TASK DIRECTIONS | Update the items from the line containing "Open PRESTADOR column gear settings" through the end of the items by replacing "screenshot" with "image" and changing nothing else. Omit the pictures from your answer.

— begin THE RECORDS —

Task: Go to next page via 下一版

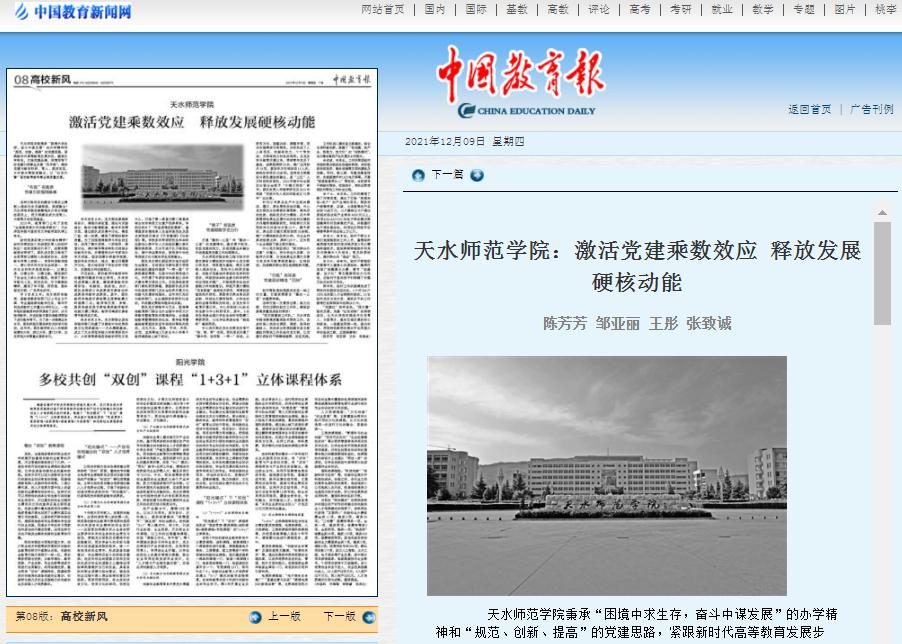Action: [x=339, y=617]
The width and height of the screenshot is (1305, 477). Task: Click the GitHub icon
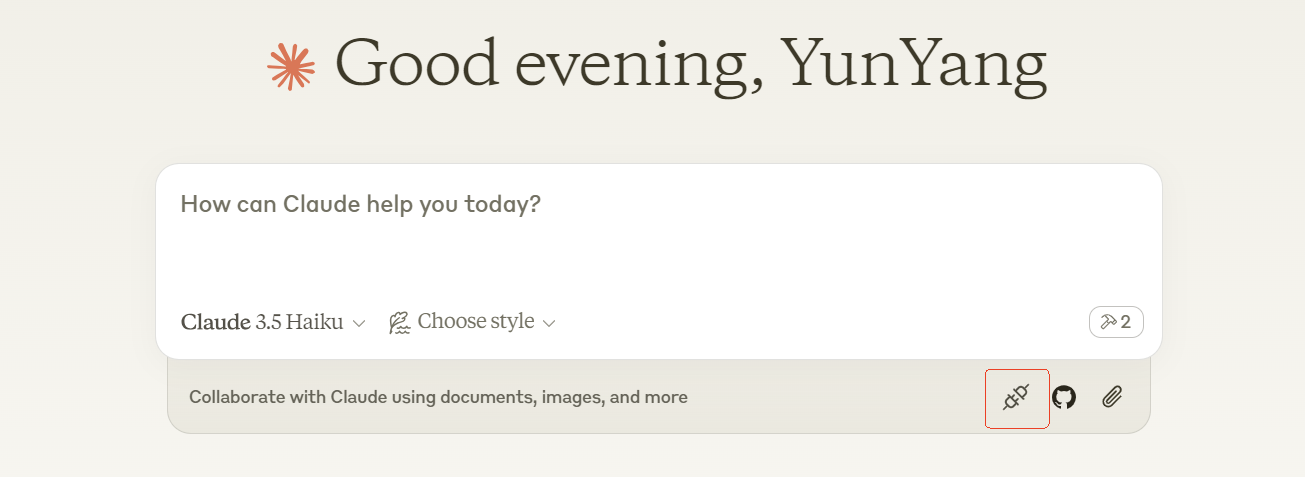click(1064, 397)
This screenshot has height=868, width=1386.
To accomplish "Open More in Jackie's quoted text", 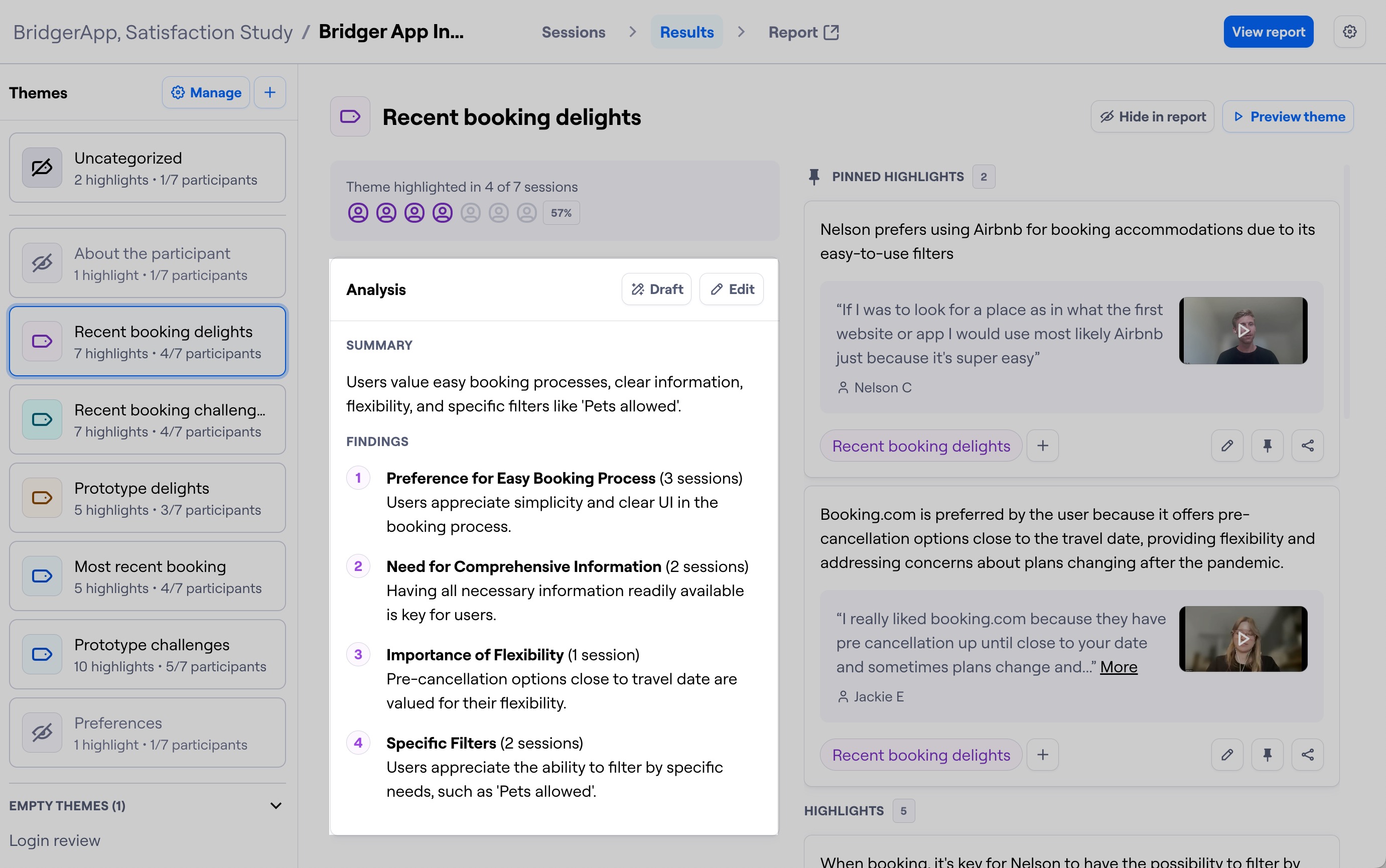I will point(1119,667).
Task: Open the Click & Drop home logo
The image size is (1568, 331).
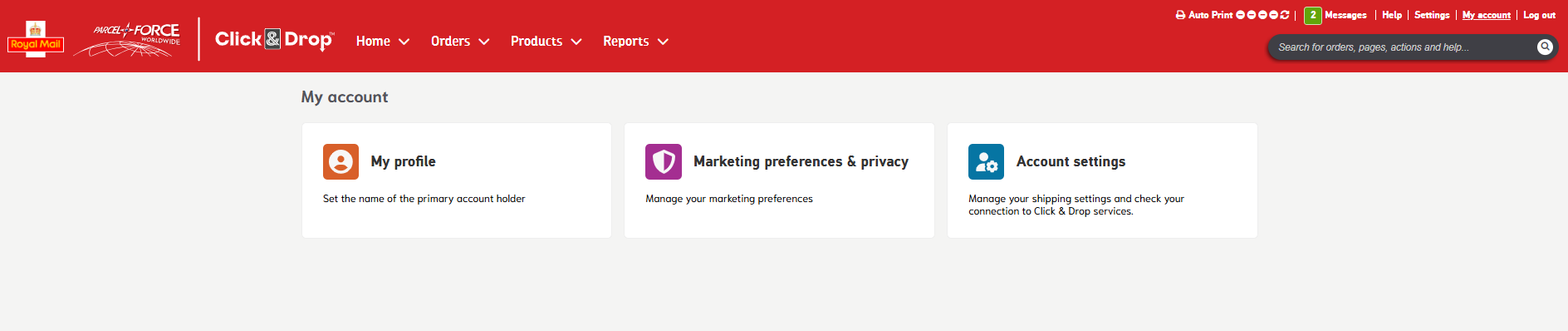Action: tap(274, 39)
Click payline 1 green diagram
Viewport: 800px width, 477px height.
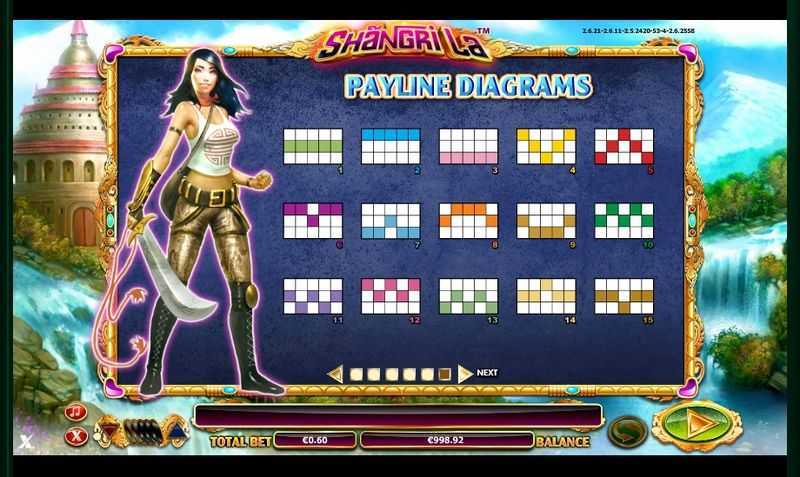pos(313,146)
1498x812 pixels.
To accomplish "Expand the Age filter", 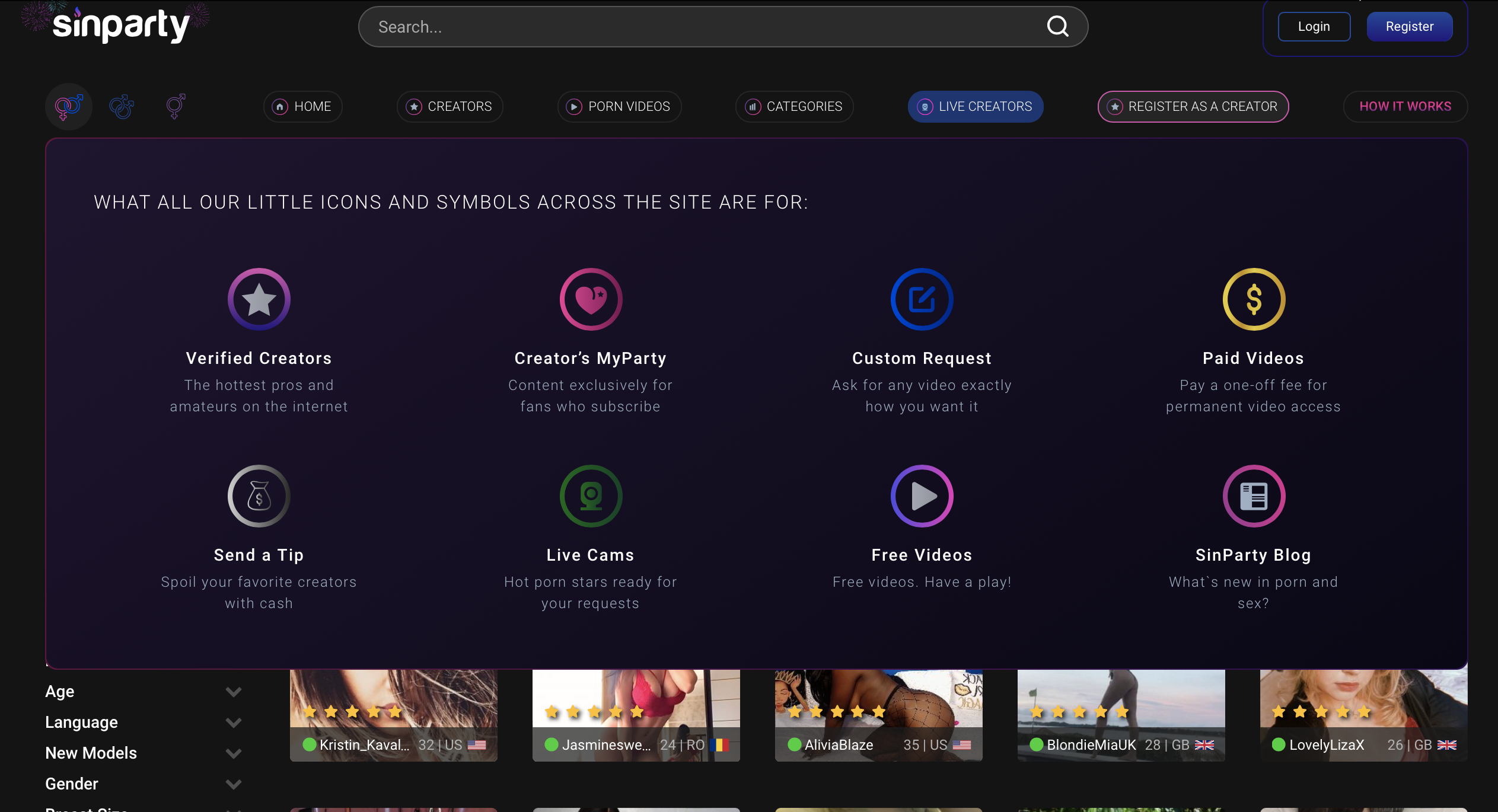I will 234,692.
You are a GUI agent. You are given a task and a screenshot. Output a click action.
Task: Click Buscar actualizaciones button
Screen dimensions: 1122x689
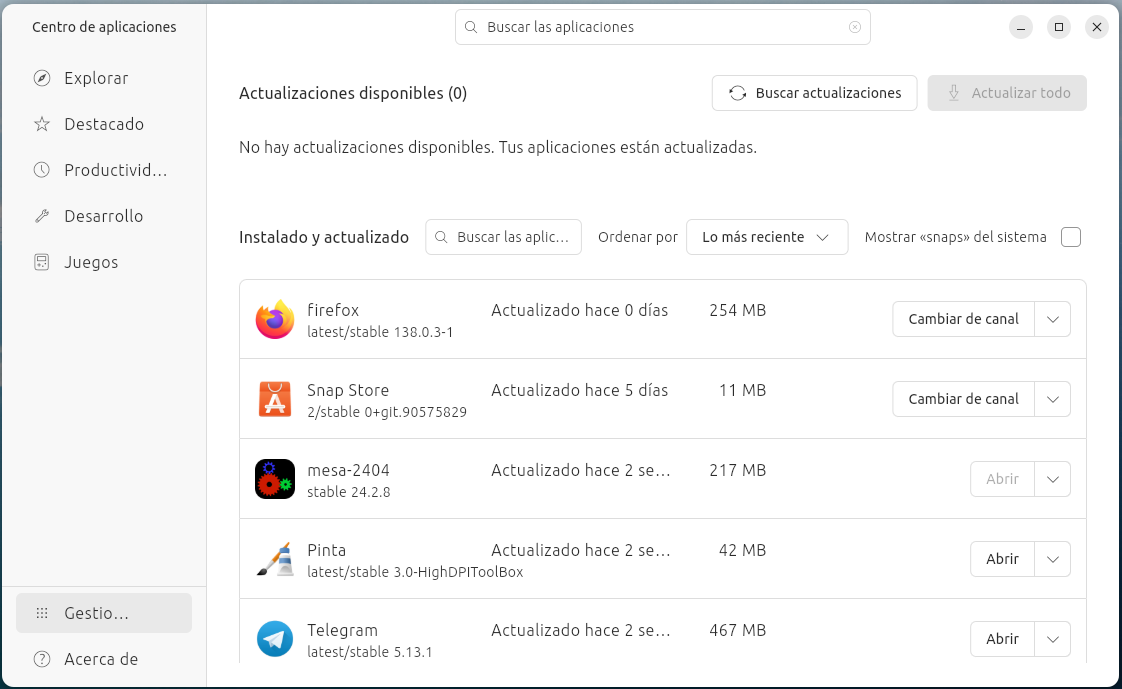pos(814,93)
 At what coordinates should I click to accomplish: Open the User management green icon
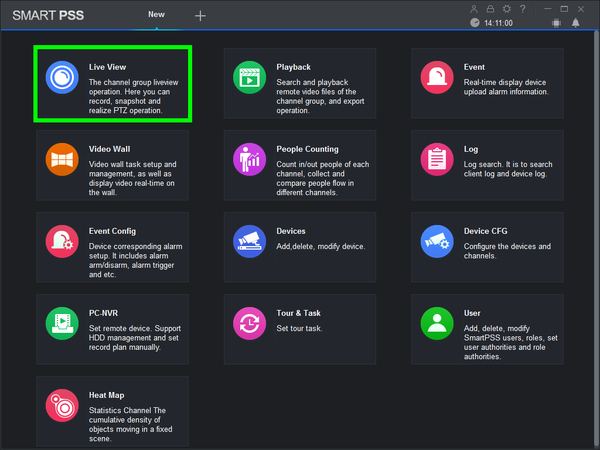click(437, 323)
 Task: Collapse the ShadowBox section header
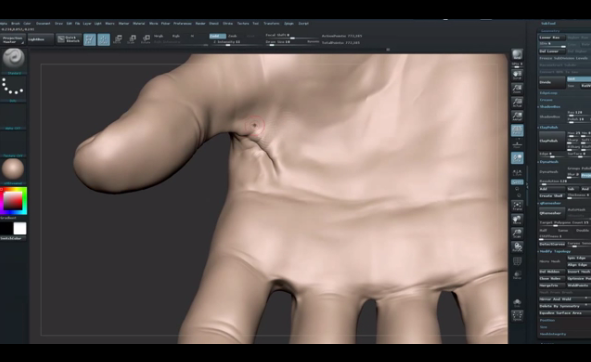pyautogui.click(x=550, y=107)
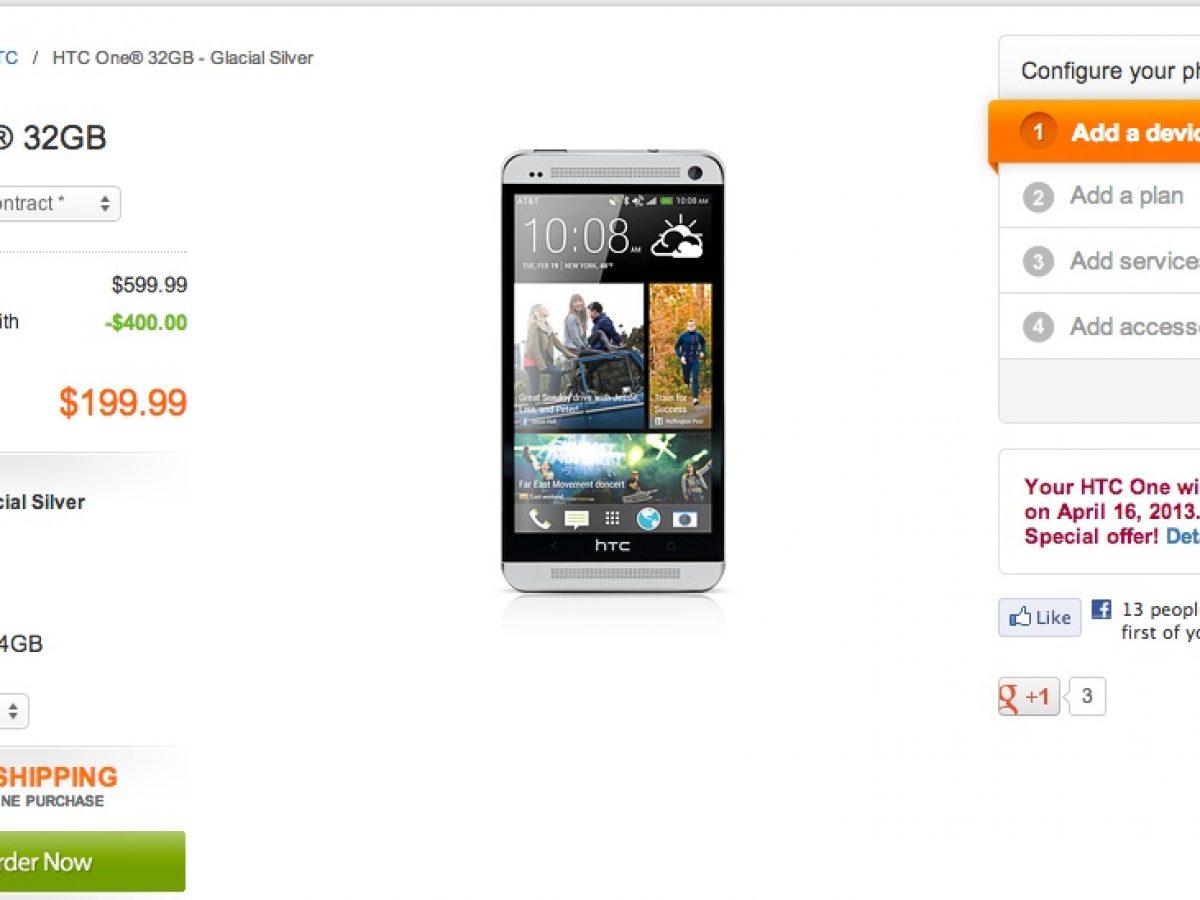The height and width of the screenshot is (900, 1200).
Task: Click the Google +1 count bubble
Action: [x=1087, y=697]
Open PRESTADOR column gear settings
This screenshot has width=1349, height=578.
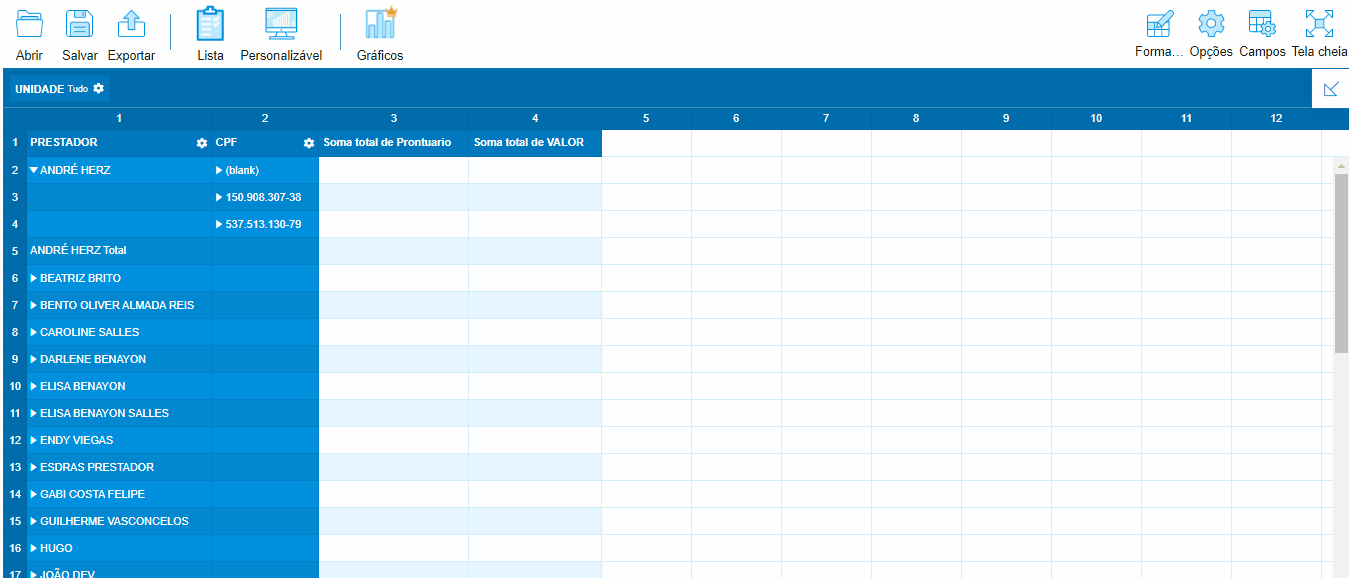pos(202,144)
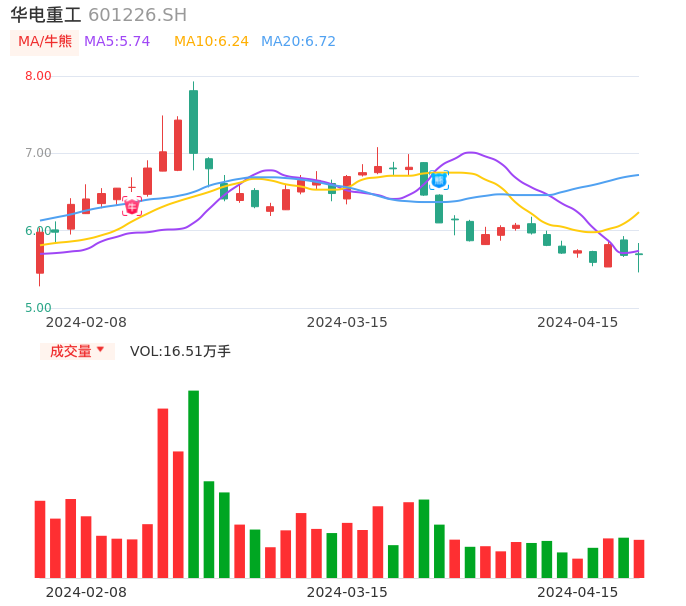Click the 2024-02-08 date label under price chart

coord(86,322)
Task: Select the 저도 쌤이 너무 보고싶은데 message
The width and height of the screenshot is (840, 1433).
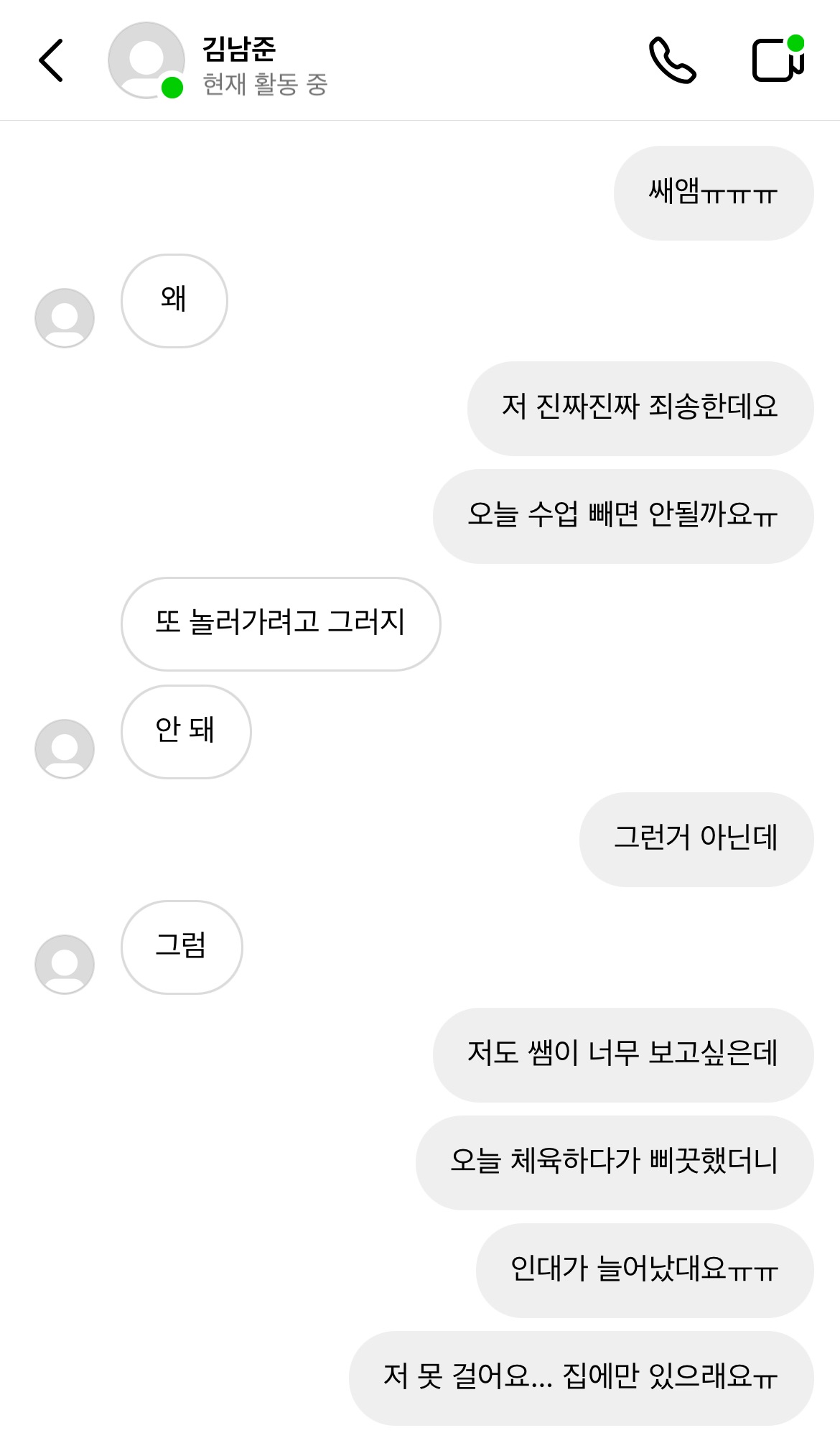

— end THE RECORDS —

SOLUTION BELOW |
Open PRESTADOR column gear settings
This image has width=1349, height=578.
pos(202,144)
Click the 2024-02-08 date label under price chart

coord(86,322)
Task: Select the 저도 쌤이 너무 보고싶은데 message
The width and height of the image is (840, 1433).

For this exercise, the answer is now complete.